OpenAI is a pioneer in artificial intelligence research that was initially funded by titans like SpaceX and Tesla founder Elon Musk, venture capitalist Peter Thiel, and LinkedIn co-founder Reid Hoffman. The nonprofit’s mission is to guide A.I. development responsibly, away from abusive and harmful applications. Besides text generation, OpenAI has also developed a robotic hand that can teach itself simple tasks, systems that can beat pro players of the strategy video game Dota 2, and algorithms that can incorporate human inputinto their learning processes.

On Feb. 14, OpenAI announced yet another feat of machine learning ingenuity in a blog postdetailing how its researchers had trained a language model using text from 8 million webpages to predict the next word in a piece of writing. The resulting algorithm, according to the nonprofit, was stunning: It could “[adapt] to the style and content of the conditioning text” and allow users to “generate realistic and coherent continuations about a topic of their choosing.” To demonstrate the feat, OpenAI provided samples of text that GPT-2 had produced given a particular human-written prompt.

For example, researchers fed the generator the following scenario:

In a shocking finding, scientist discovered a herd of unicorns living in a remote, previously unexplored valley, in the Andes Mountains. Even more surprising to the researchers was the fact that the unicorns spoke perfect English.


The GPT-2 algorithm produced a news article in response:

The scientist named the population, after their distinctive horn, Ovid’s Unicorn. These four-horned, silver-white unicorns were previously unknown to science. Now, after almost two centuries, the mystery of what sparked this odd phenomenon is finally solved. Dr. Jorge Pérez, an evolutionary biologist from the University of La Paz, and several companions, were exploring the Andes Mountains when they found a small valley, with no other animals or humans. Pérez noticed that the valley had what appeared to be a natural fountain, surrounded by two peaks of rock and silver snow. Pérez and the others then ventured further into the valley. “By the time we reached the top of one peak, the water looked blue, with some crystals on top,” said Pérez.

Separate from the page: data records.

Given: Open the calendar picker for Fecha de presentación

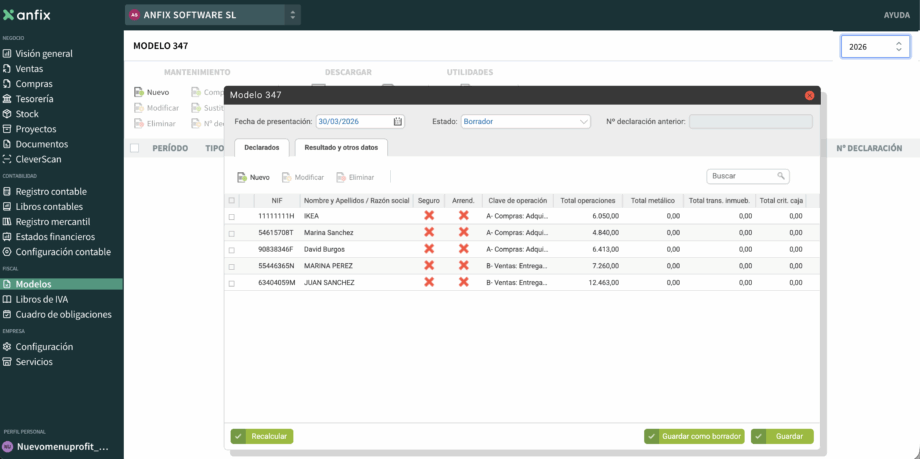Looking at the screenshot, I should tap(398, 122).
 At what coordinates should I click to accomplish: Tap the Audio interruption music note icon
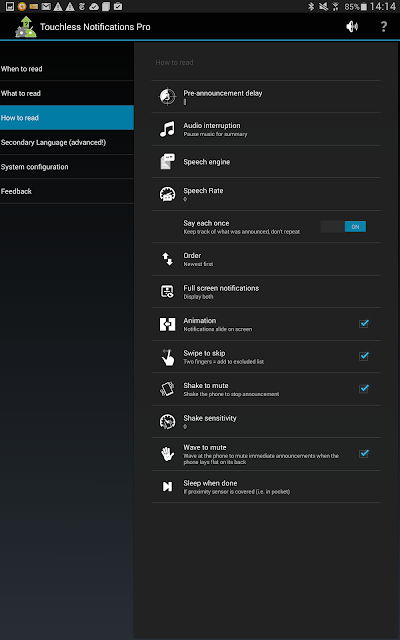(x=167, y=129)
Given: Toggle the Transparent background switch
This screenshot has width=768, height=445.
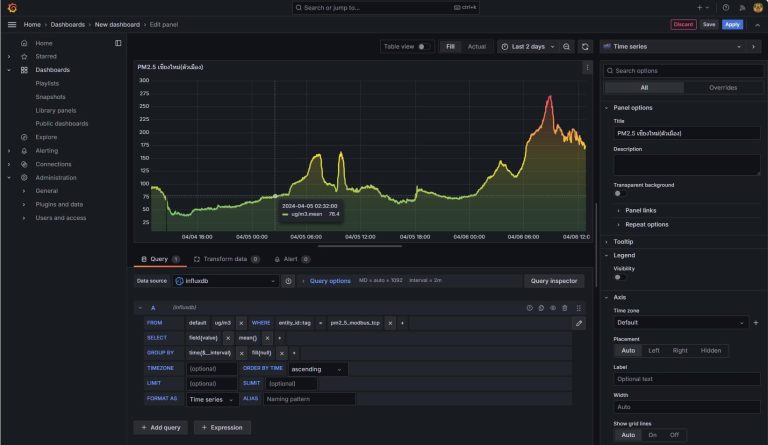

Other samples exhibited GPT-2’s turns as a novelist writing another battle passage of The Lord of the Rings, a columnist railing against recycling, and a speechwriter composing John F. Kennedy’s address to the American people in the wake of his hypothetical resurrection as a cyborg.


While researchers admit that the algorithm’s prose can be a bit sloppy—it often rambles, uses repetitive language, can’t quite nail topic transitions, and inexplicably mentions “fires happening under water”—OpenAI nevertheless contends that GPT-2 is far more sophisticated than any other text generator that it has developed. That’s a bit self-referential, but most in the A.I. field seem to agree that GPT-2 is truly at the cutting edge of what’s currently possible with text generation. Most A.I. tech is only equipped to handle specific tasks and tends to fumble anything else outside a very narrow range. Training the GPT-2 algorithm to adapt nimbly to various modes of writing is a significant achievement. The model also stands out from older text generators in that it can distinguish between multiple definitions of a single word based on context clues and has a deeper knowledge of more obscure usages. These enhanced capabilities allow the algorithm to compose longer and more coherent passages, which could be used to improve translation services, chatbots, and A.I. writing assistants. That doesn’t mean it will necessarily revolutionize the field.